Sativas, in her experience, tend to demand more water than indicas.

“The sweet spot is to give them just enough water so that there is little to no runoff.”

Currently, DeNae waters plants about every five to seven days during their vegetative stage and every three to four days in their flowering stage.

While DeNae avoids runoff, she’ll make an exception near the end of flowering when she wants to flush nutrients from the soil, which requires “gallons and gallons” of water.

“Then, when the plants at the end of their life are taking up just nice clean well water, the resulting product is much smoother, sweeter, flavorful,” DeNae said.

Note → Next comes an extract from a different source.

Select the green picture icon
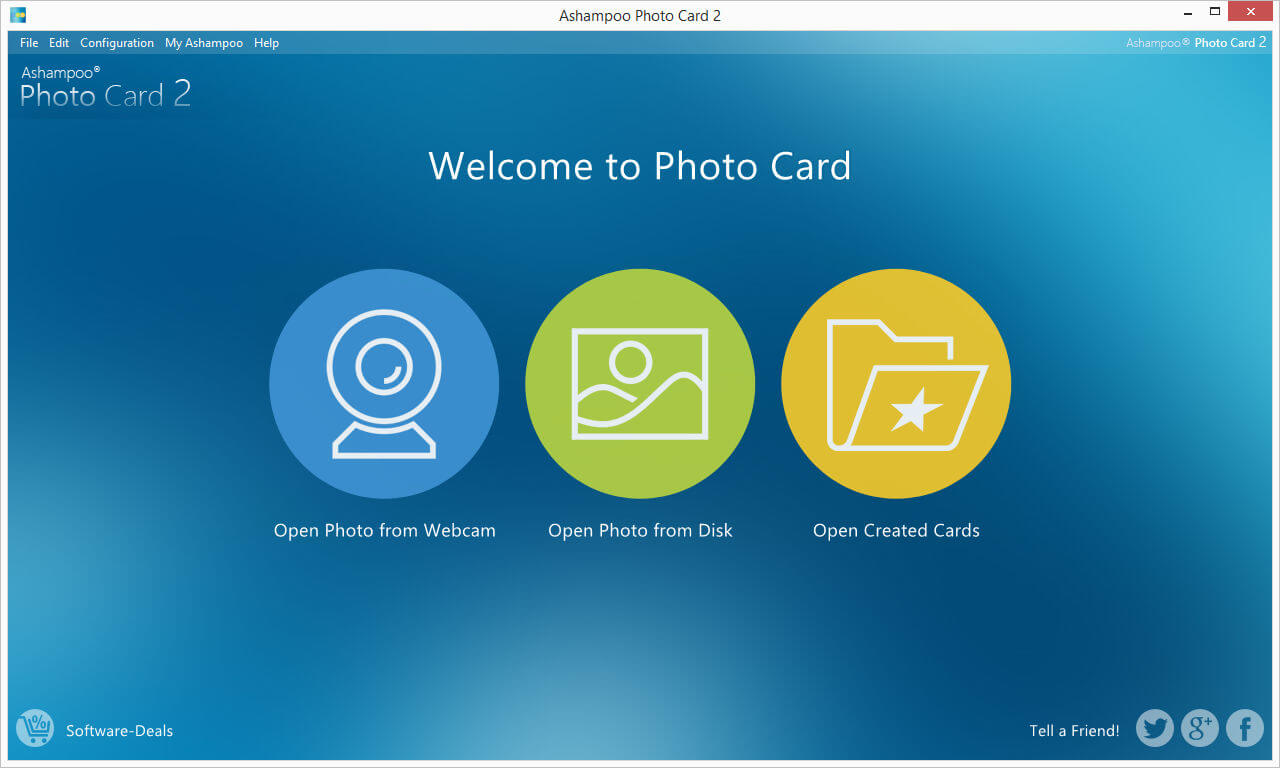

To collect the runoff, she uses drain tables her husband built.

Recycling Water

If you can’t get water out of the ground, then you can get it from the air. Cannabis plants not only exist in environments with at least some humidity, they also emit their own humidity.

Cannabis consultant Greta Carter – who is working with two companies building grow operations in California’s Desert Hot Springs – estimates she can get 55 pints of water daily through dehumidification at the grow sites, which together total nearly 40,000 square feet. The water can then be used for the plants.

Carter estimates the 30,000-square-foot site will use less than 600 gallons of water per week, and that the 8,000-square-foot site will use less than 600 gallons per month. Both sites are expected to become operational in April.

Carter’s team plans to go hydroponic at both sites. Why? Hydroponic methods use less water than any other options because the water can be recirculated.

Under the planned system for the two sites, the water will begin in a fertilization tank at one end of the grow, feeding the plants as it flows through their pots before ending up in a holding tank at the other end of the facility. The water is then cleansed of the excess nutrients using reverse osmosis and can be reused.

“We can run pretty close to zeroing out our water by repurposing it,” Carter said.